Tutto chiede salvezza
Facevo la seconda elementare,
o la terza, non ricordo bene. La nostra maestra di italiano era la donna più cattiva che io avessi conosciuto fino a quel momento. Una strega, capace di trasformare il proprio sorriso in smorfia crudele se uno di noi bambini osava parlare mentre lei faceva lezione. Sapete, i ricordi non sono sempre reali, soprattutto quelli antichi, sono soggetti all’influenza delle emozioni e dei sentimenti legati a quel particolare evento. Comunque, sta di fatto che il ricordo più nitido che ho legato a lei, alla maestra cattiva, ha come protagonista una mia compagna di classe. Non so bene il motivo ma un giorno questa bambina fece arrabbiare talmente tanto la maestra cattiva che questa prese il banco dove era seduta la mia amica e lo scaraventó via da lei.
Noi bambini restammo impietriti e spaventati.

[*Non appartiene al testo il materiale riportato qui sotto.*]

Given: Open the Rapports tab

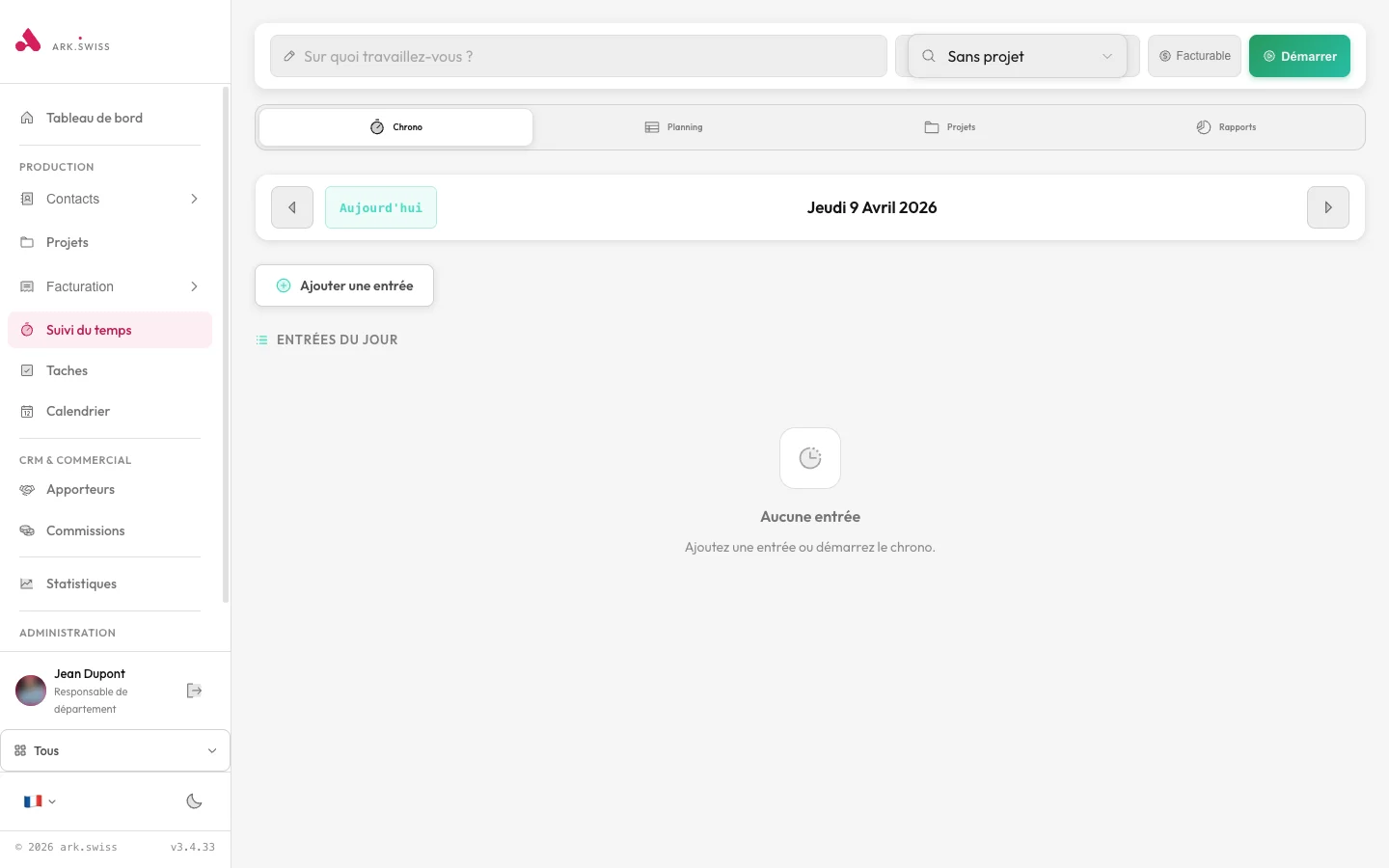Looking at the screenshot, I should pyautogui.click(x=1225, y=126).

Le emozioni che provai me le ricordo chiaramente, anche a distanza di più di venticinque anni. Ero arrabbiata, furiosa, volevo giustizia, anche se in quel momento non conoscevo il significato del termine ma era quello che provai da lì in avanti ogni volta che ripensai a quel fatto. Ed è ciò che provo ora. Se chiedete alle mie amiche che erano in classe con me e che assistettero insieme a me alla scena probabilmente vi diranno che ricordano il fatto ma non le vedrete tremare dalla rabbia.
Io sono sempre stata così, ogni volta che mi sono trovata di fronte ad un’ingiustizia ho provato una forte emozione di rabbia, di desiderio di porre rimedio, di vendicare il torto subito da quella persona. Un’emozione che mi travolge, che non mi permette di pensare ad altro. È di certo un brutto difetto, che avrei dovuto correggere ma che ancora sta lì ed emerge prepotente di tanto in tanto.
Quando ho scoperto “Tutto chiede salvezza” su Netflix e ho visto il primo episodio, ne sono rimasta molto colpita.
Il protagonista si chiama Daniele, un ragazzo di vent’anni, con una famiglia normale, al quale piace divertirsi e uscire con gli amici. Una sera, dopo una giornata difficile e dopo aver fatto uso di sostanze, ha un raptus e dà una spinta al padre nel bel mezzo di una discussione.
Da lì scaturisce un TSO (Trattamento Sanitario Obbligatorio) e Daniele viene ricoverato nel reparto di psichiatria. Qui viene a contatto con un mondo per lui distante, spaventoso e con il quale dice di non avere nulla a che fare, lui che era un bravo ragazzo, un ragazzo normale.
La serie è composta da sette episodi, uno per ogni giorno della settimana, durante i quali Daniele compie un percorso di introspezione e comprensione di se stesso mai fatto prima, che lo aiuta a capire di aver vissuto un episodio depressivo scaturito da un incontro con un suo vecchio compagno di classe. Questo ragazzo era il più intelligente, il più capace, era destinato ad un futuro promettente, eppure in seguito ad un incidente stradale ha subito un grave danno cerebrale che lo ha condannato ad essere come un bambino per il resto della sua vita.
Daniele viene colpito profondamente da questo fatto, si chiede che senso abbia tutto quanto se ogni cosa può finire da un momento all’altro, si domanda perché nessuno ci pensa mai, perché nessuno è devastato dalla tragica realtà della vita, come avviene a lui. Queste domande esistenziali lo gettano in un baratro di angoscia che associato all’uso di sostanze lo portano a quel raptus violento verso il padre, che in realtà ama profondamente.
Daniele in reparto incontra altri ricoverati come lui dai quali inizialmente è spaventato e verso i quali prova una forte repulsione. Nel giro di soli sette giorni queste persone diventano per lui una famiglia, dei fratelli donati dalla vita.
Questa miniserie ha la capacità pregevole di far comprendere a chi ne è apparentemente lontano, che il mondo della malattia mentale non è il mondo dei matti, degli squilibrati, di soggetti con i quali non c’entriamo nulla.
La malattia mentale è qualcosa che può colpire ognuno di noi, senza distinzioni.
E devo dire che un po’ mi fa sorridere che in un’epoca come la nostra nella quale la lotta costante è quella contro la stigmatizzazione del diverso, nel campo della salute mentale siamo ancora distanti anni luce. Il motivo è chiaro, quando si parla di malattia si cerca di relegare ogni discorso in un angolo buio, perché la malattia non è divertente, luccicante, non ci sono vip pronti a inventare hashtag inclusivi.
Se non lo avete fatto vi consiglio di vedere e far vedere “Tutto chiede salvezza“, farà bene a voi, vi farà riflettere, piangere e ridere, e il finale vi regalerà una fresca boccata di speranza.